With respect to executive accountability, oversight by boards has improved over the past decade. The spectacular failures of such large systems as the Allegheny Health, Education, and Research Foundation and losses at other prominent AMCs have refocused boards on the issues of transparency and accountability. What remains critical yet highly variable is the information on which management focuses the board, and the degree of granularity accorded both clinical and academic metrics and their financial details. In particular, funds flows from the clinical enterprises to academic advancement have little standardization and often no visibility to trustees. This is true of the distinct subcomponents of hospital transfers to both the school and its departments, as well as transfers from faculty professional fees to the dean and chairs/chiefs. The details, uses, and expected “returns” of academic investments have been relatively opaque in comparison with clinical expenditures.

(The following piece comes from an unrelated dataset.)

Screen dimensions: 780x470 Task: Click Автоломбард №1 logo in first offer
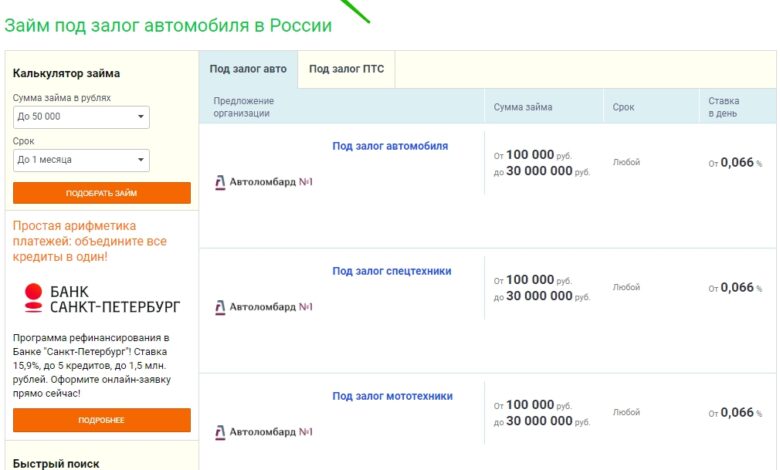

Although there are trustees who have requested or complained about such lack of transparency, we observe there is often little follow-through on such requests, with the respondents citing lack of credible information. It is the rare and persistent trustee indeed who takes the time and energy to force this issue when the information requested is not forthcoming. Many boards rate the success of their executive management on the large aggregate financial picture affirmed by the auditor and by whatever else may be put forth for their consideration. However good that information may look, it may be inadequate to ensure that balance can be judged at the governance level. Balance is considered and achieved by the trustees demanding and receiving meaningful information reflecting success or its lack on both clinical and academic fronts.
Thus, although the issue of one-leader or multiple AMC models represents important dialogue, the structures themselves provide no assurance of the balance achieved by the most effective AMCs. How executive leadership is developed, how well it performs, how measures of success are understood, crafted, reported, shared, and monitored, and how trustee awareness and stewardship are exercised are more important to striking the necessary balance. These must be the strategic objectives for AMC governance.